Source extract>
Member of the Chamber of Deputies
- In office 15 March 2013 – 23 March 2018
- Constituency: Lombardy 1

Personal details
- Born: 1 February 1978 (age 48) Grumo Appula, Italy
- Party: PD (2007–2017; since 2023)
- Other political affiliations: Art.1 (2017–2019) èViva (2019–2023)
- Alma mater: Bocconi University
- Occupation: Academic, politician

= Francesco Laforgia =

Italian academic and politician (born 1978)

Francesco Laforgia (born 1 February 1978) is an Italian academic and politician.

==Early life and education==
Born in Grumo Appula, Laforgia graduated in Economics and Social Sciences at the Bocconi University in 2002, specializing in innovation economics. He spent several periods of study and work abroad, where he perfected his knowledge of English and Spanish. After graduating, he continued to work in the university following several research projects, which were published by international journals. He received his PhD in Economics of Production and Development at the University of Insubria in Varese and taught Economics in several universities in Milan, Varese, Brescia, and Castellanza.

===Political career===
In 2010, Laforgia became the city coordinator of the Democratic Party (PD) in Milan and ceased his office when he has been elected a member of the Chamber of Deputies in the 2013 Italian general election. In May 2017, he presented an amendment to the financial institution to reduce the annual funds allocated to the Italian Institute of Technology of Genoa by 95%.

Information provided>

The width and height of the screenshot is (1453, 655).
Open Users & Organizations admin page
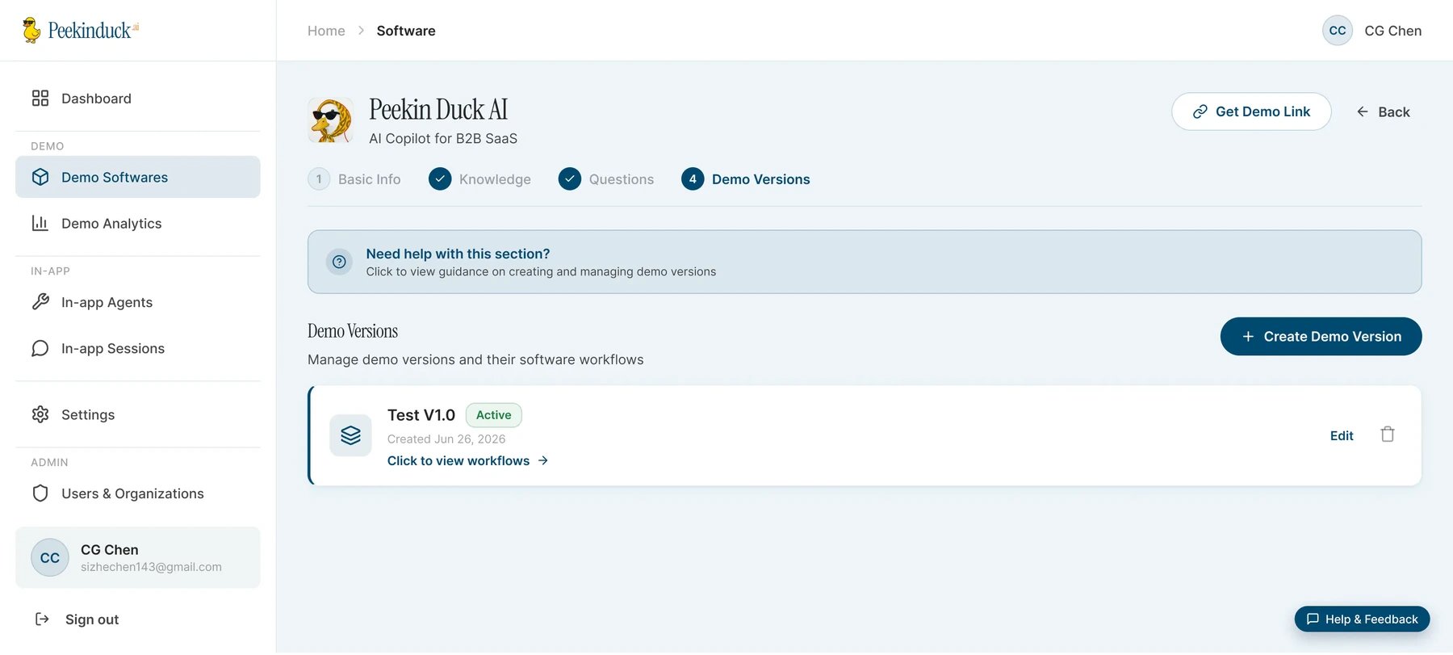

Actions to take>
**1.** Using the biography of Francesco Laforgia, answer the following:
(a) At which university did he receive his PhD?
(b) In what year did he become city coordinator of the Democratic Party in Milan?
(c) Which constituency did he represent in the Chamber of Deputies?
**2.** Write the next part of the Francesco Laforgia biography, picking up after its final sentence.

Answer list>
**1.**
(a) The University of Insubria in Varese
(b) 2010
(c) Lombardy 1

**2.**
In 2017, Laforgia left the PD and took part to the new-born Article One – and Progressive Movement (Art.1), one of the three parties unified in Free and Equal (Leu). In the 2018 Italian general election, he was elected a member of the Senate of the Republic, becoming at the age of 40 the youngest senator of the Legislature XVIII of Italy. In 2019, he did not renew his membership to Art.1 and in April 2019 founded, together with Luca Pastorino and other LeU self-advocates, the èViva association in April 2019. In the 2019 European Parliament election in Italy, èViva supported The Left list, which did not reach the electoral threshold. After the election of Elly Schlein as the PD's new secretary in 2023, Laforgia returned to the party, joining its National Direction.